Last October I started looking into purchasing a bandwidth management package for the College.   The goal was to provide better monitoring and control of the College's Internet bandwidth.  There were a lot of systems to choose from, but each had certain "fatal defects" that made it difficult to integrate into the campus network.  Here are a few of the more serious issues, and details on each:
 
Expense Many systems were very expensive and required dedicated equipment, raising the overall cost even further, often to greater than $10,000.  For the capabilities I required, this was prohibitive. 
Single Point
Of Failure
All of the systems were implemented as, more or less, a dedicated box placed between the users / in-house servers and the Internet.  If the system were to fail, the users lose connectivity.  Similarly, a failure prevents external access to internal hosts.
Manageability With few exceptions, none of the systems were directory enabled, neither using LDAP nor NDS.  As a result. for the system to be aware of users I would have to reproduce all the existing 2700 user account I already have in NDS. 
IP Only Most of the systems operated as a very smart layer 3 device, e.g. a router, which can only deal with TCP/IP traffic.  If you use other protocols the product was useless.
IP Sharing
Issues
When using an IP sharing mechanism, such as the IP-IPX Gateway, the traffic shaping system sees only a single, very ravenous client, not the 200 workstations sharing the single IP address.  There is no way for the system to know that frame X is destined to workstation Y and so is completely ineffective in managing the bandwidth. 
Slow Some of the systems could only process T1 or 10Base-T speed traffic.  This is clearly not a "real world" situation any more as  typical backbone speeds of a LAN commonly exceed 100 Mbps.
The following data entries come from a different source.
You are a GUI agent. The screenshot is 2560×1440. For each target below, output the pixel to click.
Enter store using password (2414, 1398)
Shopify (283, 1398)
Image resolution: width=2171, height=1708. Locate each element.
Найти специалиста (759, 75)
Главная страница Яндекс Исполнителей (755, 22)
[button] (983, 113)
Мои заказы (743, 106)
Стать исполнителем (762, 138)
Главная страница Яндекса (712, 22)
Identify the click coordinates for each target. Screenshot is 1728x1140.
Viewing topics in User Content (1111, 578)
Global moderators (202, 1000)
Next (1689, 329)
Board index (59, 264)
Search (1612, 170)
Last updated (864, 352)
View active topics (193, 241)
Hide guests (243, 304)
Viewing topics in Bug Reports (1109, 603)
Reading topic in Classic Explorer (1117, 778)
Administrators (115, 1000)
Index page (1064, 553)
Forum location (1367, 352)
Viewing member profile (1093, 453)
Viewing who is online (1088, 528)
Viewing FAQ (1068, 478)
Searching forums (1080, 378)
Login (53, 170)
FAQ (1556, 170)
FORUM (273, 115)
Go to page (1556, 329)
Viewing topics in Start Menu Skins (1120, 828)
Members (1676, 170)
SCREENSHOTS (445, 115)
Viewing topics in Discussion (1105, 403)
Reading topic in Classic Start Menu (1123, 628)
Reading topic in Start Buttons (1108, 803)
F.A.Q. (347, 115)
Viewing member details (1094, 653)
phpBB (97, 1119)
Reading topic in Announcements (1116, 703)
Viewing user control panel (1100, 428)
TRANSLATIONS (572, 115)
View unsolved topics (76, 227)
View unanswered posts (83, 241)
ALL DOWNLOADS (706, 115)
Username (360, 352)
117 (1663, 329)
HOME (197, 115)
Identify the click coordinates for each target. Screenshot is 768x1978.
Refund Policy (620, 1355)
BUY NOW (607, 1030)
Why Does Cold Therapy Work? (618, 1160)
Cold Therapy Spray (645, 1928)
Frustration Is The Mother Of Invention

After looking at about 5 products I got disgusted, after looking at another 5 I got angry.  The basic functionality I needed to reign in rampant IP-IPX gateway usage was nothing tremendously fantastic...  but lacking in each one! 

For several years I had been writing NLM's as a hobby. It "seemed" that it might be possible to write an NLM that managed the bandwidth passing though the server as well as traffic generated by it.  There were, however, several great technical challenges to getting this to work.

Paydirt

I "haven't quit my a day job," so the development effort has been rather limited by "free time" available at night.  The good news, sort of, is that I have insomnia frequently.  So instead of watching Gilligan's Island reruns I get busy with the compiler. 

After about two months I had some decent code that implemented some very rudimentary functionality - though pretty limited and in a very large test harness.  But this original code, which evolved into the Traffic Shaping Engine, the TSE, provides much of the functionality required.  The rest of the time has been devoted to expanding the ability to control and configure the TSE.

The core code of the TSE that interacts with the OS to intercept network traffic has remained pretty much unchanged since January and has been operating at 500 to 1000 frames a second on test servers continuously since then.  Two of these servers had over 140 days of up time each,  running the code until a power outage rebooted them.  I have also stress tested the code by pumping over 5000 frames a second through it - with only a 10% cpu load!  So far the TSE code had processed over 20 billion frames in the test bed without a problem.